● Work required: Give back all of the records, exactly and completely.

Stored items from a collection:
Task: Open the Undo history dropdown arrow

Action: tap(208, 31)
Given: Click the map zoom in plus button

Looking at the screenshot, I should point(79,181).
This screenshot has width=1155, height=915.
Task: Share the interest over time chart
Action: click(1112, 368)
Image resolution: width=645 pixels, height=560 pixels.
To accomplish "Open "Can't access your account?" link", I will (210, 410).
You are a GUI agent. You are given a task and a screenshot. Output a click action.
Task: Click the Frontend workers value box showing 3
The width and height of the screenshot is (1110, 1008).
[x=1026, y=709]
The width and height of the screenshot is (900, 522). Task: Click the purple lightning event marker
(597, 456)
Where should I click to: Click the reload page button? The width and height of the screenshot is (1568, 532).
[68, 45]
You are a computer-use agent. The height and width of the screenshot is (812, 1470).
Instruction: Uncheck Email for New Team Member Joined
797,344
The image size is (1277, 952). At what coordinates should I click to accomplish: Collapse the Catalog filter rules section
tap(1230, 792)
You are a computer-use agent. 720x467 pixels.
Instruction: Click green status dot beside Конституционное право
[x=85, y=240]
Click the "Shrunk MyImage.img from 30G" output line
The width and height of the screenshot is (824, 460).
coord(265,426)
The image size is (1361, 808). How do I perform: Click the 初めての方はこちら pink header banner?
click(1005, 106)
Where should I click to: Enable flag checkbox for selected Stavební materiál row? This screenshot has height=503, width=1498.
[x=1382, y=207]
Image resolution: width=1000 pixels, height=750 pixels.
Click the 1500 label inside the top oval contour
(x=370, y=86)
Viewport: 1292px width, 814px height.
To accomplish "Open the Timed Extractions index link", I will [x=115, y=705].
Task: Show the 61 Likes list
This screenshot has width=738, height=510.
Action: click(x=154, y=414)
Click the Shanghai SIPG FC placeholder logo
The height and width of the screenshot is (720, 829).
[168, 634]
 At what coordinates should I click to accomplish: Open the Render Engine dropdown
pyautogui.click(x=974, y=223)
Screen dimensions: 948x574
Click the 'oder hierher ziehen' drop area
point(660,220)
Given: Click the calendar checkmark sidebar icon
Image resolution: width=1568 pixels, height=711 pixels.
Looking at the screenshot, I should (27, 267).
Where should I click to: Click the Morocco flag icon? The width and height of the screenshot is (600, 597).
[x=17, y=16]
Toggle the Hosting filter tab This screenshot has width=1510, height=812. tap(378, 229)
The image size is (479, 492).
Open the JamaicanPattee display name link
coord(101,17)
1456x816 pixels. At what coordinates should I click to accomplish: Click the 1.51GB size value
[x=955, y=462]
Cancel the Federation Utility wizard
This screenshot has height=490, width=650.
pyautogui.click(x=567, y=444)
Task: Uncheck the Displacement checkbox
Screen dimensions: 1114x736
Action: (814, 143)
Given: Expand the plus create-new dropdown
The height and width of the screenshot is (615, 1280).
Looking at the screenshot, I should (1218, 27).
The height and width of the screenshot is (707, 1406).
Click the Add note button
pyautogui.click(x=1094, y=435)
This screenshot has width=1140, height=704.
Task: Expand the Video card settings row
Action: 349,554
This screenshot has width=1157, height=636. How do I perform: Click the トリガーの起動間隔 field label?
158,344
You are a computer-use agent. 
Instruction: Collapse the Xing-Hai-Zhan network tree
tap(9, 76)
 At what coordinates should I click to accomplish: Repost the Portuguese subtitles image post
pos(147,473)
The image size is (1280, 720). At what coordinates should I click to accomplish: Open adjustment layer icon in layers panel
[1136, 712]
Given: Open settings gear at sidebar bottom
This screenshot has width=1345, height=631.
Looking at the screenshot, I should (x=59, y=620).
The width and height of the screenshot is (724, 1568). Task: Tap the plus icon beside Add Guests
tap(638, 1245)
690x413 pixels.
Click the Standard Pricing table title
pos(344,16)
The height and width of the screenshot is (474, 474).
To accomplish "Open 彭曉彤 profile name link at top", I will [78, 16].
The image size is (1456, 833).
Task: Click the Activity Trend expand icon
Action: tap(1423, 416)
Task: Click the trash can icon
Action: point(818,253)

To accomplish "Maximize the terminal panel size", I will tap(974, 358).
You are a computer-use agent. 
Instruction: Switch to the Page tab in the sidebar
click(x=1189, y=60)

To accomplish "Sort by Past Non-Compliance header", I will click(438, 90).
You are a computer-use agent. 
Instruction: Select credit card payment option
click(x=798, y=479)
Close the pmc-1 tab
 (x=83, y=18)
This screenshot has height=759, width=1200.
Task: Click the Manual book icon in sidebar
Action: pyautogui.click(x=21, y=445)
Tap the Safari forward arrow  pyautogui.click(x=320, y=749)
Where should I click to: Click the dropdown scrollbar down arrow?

● Response:
Task: Open the Undo history dropdown arrow

Action: tap(208, 31)
Given: Click the map zoom in plus button

Looking at the screenshot, I should point(79,181).
This screenshot has width=1155, height=915.
Task: Share the interest over time chart
Action: click(1112, 368)
Image resolution: width=645 pixels, height=560 pixels.
To accomplish "Open "Can't access your account?" link", I will (210, 410).
You are a GUI agent. You are given a task and a screenshot. Output a click action.
Task: Click the Frontend workers value box showing 3
The width and height of the screenshot is (1110, 1008).
[x=1026, y=709]
The width and height of the screenshot is (900, 522). Task: Click the purple lightning event marker
(597, 456)
Where should I click to: Click the reload page button? The width and height of the screenshot is (1568, 532).
[68, 45]
You are a computer-use agent. The height and width of the screenshot is (812, 1470).
Instruction: Uncheck Email for New Team Member Joined
797,344
The image size is (1277, 952). At what coordinates should I click to accomplish: Collapse the Catalog filter rules section
tap(1230, 792)
You are a computer-use agent. 720x467 pixels.
Instruction: Click green status dot beside Конституционное право
[x=85, y=240]
Click the "Shrunk MyImage.img from 30G" output line
The width and height of the screenshot is (824, 460).
coord(265,426)
The image size is (1361, 808). How do I perform: Click the 初めての方はこちら pink header banner?
click(1005, 106)
Where should I click to: Enable flag checkbox for selected Stavební materiál row? This screenshot has height=503, width=1498.
[x=1382, y=207]
Image resolution: width=1000 pixels, height=750 pixels.
Click the 1500 label inside the top oval contour
(x=370, y=86)
Viewport: 1292px width, 814px height.
To accomplish "Open the Timed Extractions index link", I will [x=115, y=705].
Task: Show the 61 Likes list
This screenshot has width=738, height=510.
Action: click(x=154, y=414)
Click the Shanghai SIPG FC placeholder logo
The height and width of the screenshot is (720, 829).
[168, 634]
 At what coordinates should I click to accomplish: Open the Render Engine dropdown
pyautogui.click(x=974, y=223)
Screen dimensions: 948x574
Click the 'oder hierher ziehen' drop area
point(660,220)
Given: Click the calendar checkmark sidebar icon
Image resolution: width=1568 pixels, height=711 pixels.
Looking at the screenshot, I should (27, 267).
Where should I click to: Click the Morocco flag icon? The width and height of the screenshot is (600, 597).
[x=17, y=16]
Toggle the Hosting filter tab This screenshot has width=1510, height=812. tap(378, 229)
The image size is (479, 492).
Open the JamaicanPattee display name link
coord(101,17)
1456x816 pixels. At what coordinates should I click to accomplish: Click the 1.51GB size value
[x=955, y=462]
Cancel the Federation Utility wizard
This screenshot has height=490, width=650.
pyautogui.click(x=567, y=444)
Task: Uncheck the Displacement checkbox
Screen dimensions: 1114x736
Action: (814, 143)
Given: Expand the plus create-new dropdown
The height and width of the screenshot is (615, 1280).
Looking at the screenshot, I should (1218, 27).
The height and width of the screenshot is (707, 1406).
Click the Add note button
pyautogui.click(x=1094, y=435)
This screenshot has width=1140, height=704.
Task: Expand the Video card settings row
Action: 349,554
This screenshot has width=1157, height=636. How do I perform: Click the トリガーの起動間隔 field label?
158,344
You are a computer-use agent. 
Instruction: Collapse the Xing-Hai-Zhan network tree
tap(9, 76)
 At what coordinates should I click to accomplish: Repost the Portuguese subtitles image post
pos(147,473)
The image size is (1280, 720). At what coordinates should I click to accomplish: Open adjustment layer icon in layers panel
[1136, 712]
Given: Open settings gear at sidebar bottom
This screenshot has width=1345, height=631.
Looking at the screenshot, I should (x=59, y=620).
The width and height of the screenshot is (724, 1568). Task: Tap the plus icon beside Add Guests
tap(638, 1245)
690x413 pixels.
Click the Standard Pricing table title
pos(344,16)
The height and width of the screenshot is (474, 474).
To accomplish "Open 彭曉彤 profile name link at top", I will [78, 16].
The image size is (1456, 833).
Task: Click the Activity Trend expand icon
Action: tap(1423, 416)
Task: Click the trash can icon
Action: point(818,253)

To accomplish "Maximize the terminal panel size", I will tap(974, 358).
You are a computer-use agent. 
Instruction: Switch to the Page tab in the sidebar
click(x=1189, y=60)

To accomplish "Sort by Past Non-Compliance header", I will click(438, 90).
You are a computer-use agent. 
Instruction: Select credit card payment option
click(x=798, y=479)
Close the pmc-1 tab
 (x=83, y=18)
This screenshot has height=759, width=1200.
Task: Click the Manual book icon in sidebar
Action: pyautogui.click(x=21, y=445)
Tap the Safari forward arrow  pyautogui.click(x=320, y=749)
Where should I click to: Click the dropdown scrollbar down arrow?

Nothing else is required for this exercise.